News Release

Walking aids older women's arterial elasticity, helping heart

Peer-Reviewed Publication

Federation of American Societies for Experimental Biology

With advancing age, large arteries like the aorta and carotid lose their elasticity, making it harder for them to expand and relax with each heart beat. Increase in the stiffness of these arteries can contribute to high blood pressure and enlarging of the heart, both risk factors for heart disease. Impaired elasticity in the carotid artery also can be a factor in postural hypotension, when blood pressure drops precipitously as a person changes body position.

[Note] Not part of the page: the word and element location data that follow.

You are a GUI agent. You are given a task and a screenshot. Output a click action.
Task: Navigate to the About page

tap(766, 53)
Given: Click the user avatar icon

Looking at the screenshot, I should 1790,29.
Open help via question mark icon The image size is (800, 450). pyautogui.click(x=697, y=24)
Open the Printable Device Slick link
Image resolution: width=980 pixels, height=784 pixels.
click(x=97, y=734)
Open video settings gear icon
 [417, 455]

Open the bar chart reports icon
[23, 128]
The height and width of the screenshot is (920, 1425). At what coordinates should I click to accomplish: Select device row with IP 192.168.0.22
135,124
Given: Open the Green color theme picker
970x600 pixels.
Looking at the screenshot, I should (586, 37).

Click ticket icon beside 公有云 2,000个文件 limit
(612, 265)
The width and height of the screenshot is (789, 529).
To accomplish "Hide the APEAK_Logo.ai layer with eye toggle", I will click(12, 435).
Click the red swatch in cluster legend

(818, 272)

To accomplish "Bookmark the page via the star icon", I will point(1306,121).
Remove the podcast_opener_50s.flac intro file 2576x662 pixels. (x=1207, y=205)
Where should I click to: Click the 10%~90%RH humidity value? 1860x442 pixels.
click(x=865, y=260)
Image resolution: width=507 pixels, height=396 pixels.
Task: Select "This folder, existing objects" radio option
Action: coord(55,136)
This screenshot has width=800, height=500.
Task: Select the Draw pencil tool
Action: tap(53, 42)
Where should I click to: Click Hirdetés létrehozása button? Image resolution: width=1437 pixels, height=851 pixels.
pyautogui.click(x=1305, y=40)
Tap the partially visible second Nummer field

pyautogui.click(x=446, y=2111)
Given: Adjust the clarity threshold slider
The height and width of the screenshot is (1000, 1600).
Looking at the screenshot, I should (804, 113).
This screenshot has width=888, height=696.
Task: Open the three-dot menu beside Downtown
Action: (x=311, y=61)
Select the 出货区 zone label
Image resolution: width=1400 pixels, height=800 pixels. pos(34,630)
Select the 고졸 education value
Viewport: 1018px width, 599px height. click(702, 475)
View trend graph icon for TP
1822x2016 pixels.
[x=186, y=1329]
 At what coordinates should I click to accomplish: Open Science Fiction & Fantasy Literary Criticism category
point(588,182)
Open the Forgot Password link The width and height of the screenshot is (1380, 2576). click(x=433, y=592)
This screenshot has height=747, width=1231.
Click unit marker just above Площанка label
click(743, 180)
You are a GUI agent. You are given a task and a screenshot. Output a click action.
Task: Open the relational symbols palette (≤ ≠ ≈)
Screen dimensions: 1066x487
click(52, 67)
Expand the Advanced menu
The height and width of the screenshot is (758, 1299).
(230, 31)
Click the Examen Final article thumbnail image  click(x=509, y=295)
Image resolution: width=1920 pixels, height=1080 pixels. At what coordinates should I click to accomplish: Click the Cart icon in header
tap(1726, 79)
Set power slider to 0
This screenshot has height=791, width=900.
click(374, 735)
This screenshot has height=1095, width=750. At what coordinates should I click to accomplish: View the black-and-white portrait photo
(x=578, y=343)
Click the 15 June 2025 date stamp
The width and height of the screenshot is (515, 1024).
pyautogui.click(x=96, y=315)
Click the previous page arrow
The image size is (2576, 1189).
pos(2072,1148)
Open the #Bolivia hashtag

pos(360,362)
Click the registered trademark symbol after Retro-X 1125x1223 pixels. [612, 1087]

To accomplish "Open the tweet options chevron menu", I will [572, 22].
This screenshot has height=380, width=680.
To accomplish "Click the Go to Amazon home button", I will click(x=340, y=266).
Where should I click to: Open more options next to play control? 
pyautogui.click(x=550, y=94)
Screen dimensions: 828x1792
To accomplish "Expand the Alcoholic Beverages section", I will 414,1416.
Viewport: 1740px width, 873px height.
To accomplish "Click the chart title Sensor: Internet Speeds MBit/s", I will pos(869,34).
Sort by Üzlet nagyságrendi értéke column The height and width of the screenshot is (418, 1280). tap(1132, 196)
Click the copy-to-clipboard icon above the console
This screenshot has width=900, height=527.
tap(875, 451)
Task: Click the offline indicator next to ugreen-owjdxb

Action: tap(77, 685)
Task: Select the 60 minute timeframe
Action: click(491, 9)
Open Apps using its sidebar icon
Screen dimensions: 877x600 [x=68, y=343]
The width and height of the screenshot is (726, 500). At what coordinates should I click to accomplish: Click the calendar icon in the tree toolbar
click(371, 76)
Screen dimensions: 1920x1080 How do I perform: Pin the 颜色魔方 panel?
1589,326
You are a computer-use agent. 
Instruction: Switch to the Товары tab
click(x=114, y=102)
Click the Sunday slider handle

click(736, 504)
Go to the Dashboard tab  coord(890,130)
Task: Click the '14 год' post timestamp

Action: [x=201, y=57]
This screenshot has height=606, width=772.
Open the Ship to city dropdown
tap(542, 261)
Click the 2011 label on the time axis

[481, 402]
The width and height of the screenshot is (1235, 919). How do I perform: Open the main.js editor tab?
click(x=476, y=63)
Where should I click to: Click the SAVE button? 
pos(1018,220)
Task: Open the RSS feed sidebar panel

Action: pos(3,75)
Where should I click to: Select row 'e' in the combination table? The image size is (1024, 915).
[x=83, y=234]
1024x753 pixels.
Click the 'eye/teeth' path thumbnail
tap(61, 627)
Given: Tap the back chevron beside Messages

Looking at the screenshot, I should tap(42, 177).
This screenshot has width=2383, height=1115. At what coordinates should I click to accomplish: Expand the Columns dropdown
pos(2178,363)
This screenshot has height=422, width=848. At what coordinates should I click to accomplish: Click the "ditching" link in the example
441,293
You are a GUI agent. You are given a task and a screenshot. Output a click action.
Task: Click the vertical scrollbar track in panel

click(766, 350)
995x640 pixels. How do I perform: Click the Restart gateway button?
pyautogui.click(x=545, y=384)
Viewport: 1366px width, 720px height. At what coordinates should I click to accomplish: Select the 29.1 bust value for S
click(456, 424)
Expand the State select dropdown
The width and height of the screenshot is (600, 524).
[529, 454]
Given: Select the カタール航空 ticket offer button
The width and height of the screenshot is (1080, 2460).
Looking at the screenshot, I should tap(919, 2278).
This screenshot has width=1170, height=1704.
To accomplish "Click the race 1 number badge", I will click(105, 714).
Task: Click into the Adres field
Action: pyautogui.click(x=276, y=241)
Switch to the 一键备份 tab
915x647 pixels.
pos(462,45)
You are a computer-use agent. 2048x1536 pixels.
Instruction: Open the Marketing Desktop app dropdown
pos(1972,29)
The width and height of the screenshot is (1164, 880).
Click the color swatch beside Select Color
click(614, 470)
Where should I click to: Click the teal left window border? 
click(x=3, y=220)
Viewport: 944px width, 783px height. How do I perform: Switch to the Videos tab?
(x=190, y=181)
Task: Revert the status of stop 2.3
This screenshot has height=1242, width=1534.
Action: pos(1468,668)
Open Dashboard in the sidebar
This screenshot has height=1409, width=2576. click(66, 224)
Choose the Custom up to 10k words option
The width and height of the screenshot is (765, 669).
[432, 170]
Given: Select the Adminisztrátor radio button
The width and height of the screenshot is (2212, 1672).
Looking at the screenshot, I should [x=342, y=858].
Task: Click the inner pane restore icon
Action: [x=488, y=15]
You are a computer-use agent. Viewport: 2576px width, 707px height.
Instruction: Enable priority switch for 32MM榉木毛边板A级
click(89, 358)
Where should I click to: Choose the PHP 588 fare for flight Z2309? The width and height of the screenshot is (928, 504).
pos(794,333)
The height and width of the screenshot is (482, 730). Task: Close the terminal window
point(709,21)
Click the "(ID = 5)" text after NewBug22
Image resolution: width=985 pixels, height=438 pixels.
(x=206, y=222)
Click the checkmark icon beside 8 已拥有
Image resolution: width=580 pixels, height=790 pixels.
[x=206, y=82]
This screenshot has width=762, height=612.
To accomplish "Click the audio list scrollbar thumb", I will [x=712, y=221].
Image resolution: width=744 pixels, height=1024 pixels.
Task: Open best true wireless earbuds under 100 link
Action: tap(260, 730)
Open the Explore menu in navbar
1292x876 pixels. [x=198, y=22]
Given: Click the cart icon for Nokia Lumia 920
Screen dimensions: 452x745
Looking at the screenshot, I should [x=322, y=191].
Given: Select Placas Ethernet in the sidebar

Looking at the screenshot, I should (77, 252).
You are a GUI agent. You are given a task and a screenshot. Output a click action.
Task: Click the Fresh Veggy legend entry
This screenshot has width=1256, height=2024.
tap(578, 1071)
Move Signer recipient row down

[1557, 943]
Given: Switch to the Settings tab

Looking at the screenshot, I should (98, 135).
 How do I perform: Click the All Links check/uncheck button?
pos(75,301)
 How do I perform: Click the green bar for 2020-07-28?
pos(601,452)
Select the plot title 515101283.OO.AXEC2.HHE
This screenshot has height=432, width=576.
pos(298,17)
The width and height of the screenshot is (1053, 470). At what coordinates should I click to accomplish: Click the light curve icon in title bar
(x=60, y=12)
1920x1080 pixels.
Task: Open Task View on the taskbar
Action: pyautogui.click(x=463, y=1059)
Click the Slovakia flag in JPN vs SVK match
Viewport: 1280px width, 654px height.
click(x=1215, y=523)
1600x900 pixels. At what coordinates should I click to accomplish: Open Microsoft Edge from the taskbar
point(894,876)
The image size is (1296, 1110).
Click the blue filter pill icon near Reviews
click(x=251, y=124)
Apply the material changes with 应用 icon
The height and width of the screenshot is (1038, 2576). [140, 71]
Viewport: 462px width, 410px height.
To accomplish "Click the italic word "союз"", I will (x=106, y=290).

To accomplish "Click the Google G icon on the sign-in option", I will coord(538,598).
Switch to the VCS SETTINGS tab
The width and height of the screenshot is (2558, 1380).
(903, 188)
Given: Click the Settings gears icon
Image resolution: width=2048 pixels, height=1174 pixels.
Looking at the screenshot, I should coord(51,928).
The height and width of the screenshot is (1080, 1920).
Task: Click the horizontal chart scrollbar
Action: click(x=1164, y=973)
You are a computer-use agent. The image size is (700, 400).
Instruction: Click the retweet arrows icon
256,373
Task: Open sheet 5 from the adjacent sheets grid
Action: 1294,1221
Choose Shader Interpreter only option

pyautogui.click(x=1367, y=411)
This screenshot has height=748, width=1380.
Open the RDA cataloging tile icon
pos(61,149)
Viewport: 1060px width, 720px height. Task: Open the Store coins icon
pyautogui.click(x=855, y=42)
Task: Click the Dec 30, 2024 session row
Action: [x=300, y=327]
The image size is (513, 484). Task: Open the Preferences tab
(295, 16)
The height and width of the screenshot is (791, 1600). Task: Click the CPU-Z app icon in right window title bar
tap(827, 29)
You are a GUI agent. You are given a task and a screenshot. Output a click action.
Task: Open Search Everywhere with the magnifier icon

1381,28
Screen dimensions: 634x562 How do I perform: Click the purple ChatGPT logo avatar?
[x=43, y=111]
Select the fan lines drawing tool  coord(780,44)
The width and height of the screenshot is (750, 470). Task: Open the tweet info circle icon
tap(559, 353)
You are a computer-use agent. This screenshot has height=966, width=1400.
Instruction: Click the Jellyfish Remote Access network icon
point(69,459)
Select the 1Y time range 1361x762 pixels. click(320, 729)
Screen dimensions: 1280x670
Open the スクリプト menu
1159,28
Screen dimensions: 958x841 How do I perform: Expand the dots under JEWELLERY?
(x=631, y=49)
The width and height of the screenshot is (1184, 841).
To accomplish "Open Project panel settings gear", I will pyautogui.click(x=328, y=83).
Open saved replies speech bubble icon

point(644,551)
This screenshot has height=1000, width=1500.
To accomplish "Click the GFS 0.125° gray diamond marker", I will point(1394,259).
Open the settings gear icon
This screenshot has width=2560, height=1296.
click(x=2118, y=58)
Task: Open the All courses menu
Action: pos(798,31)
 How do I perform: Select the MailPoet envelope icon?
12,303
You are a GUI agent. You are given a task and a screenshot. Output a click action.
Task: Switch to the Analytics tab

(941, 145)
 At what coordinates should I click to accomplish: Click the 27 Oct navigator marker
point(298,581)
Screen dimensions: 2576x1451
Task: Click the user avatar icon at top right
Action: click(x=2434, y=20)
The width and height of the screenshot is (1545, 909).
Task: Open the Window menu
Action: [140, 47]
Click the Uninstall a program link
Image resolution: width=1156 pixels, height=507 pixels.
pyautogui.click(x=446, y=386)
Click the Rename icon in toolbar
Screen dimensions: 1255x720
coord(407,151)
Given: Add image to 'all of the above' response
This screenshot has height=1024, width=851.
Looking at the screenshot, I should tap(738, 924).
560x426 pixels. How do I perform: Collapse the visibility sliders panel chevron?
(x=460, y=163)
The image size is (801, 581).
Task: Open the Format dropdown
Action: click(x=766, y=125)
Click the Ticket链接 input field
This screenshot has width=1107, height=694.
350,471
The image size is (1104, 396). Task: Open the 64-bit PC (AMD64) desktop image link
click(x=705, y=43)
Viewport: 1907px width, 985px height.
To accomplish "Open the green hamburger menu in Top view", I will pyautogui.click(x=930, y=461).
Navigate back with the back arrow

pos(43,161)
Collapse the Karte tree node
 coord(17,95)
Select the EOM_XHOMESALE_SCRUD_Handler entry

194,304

A new study presented at Experimental Biology 2002 meeting in New Orleans on April 22 shows how relatively easy it may be to modify this elasticity problem. Dr. Kerrie Moreau and colleagues from the University of Colorado Human Cardiovascular Research Laboratory studied fourteen healthy but sedentary postmenopausal women (a group for whom cardiovascular disease is the number one killer in this country). The women’s average age was 60, plus or minus three years. Walking at a moderate pace for 40 to 45 minutes a day five times a week for twelve weeks was enough to restore elasticity of the carotid artery of the women by 48 percent, to levels similar to those in younger, premenopausal women.

The change in arterial stiffness seen in this study may help explain the recognized favorable benefit to cardiovascular health of regular aerobic exercise, says Dr. Moreau. She says it is significant that her fourteen walkers achieved significant benefit of arterial elasticity without changing any other factors known to influence heart disease, such as blood pressure, cholesterol, and body composition. “But what pleased us most,” she says, “was the size of the change relative to the simplicity of the exercise involved and the short time required to see a marked improvement in elasticity.” An earlier study by the University of Colorado team had found similar benefits in healthy middle-aged and older men.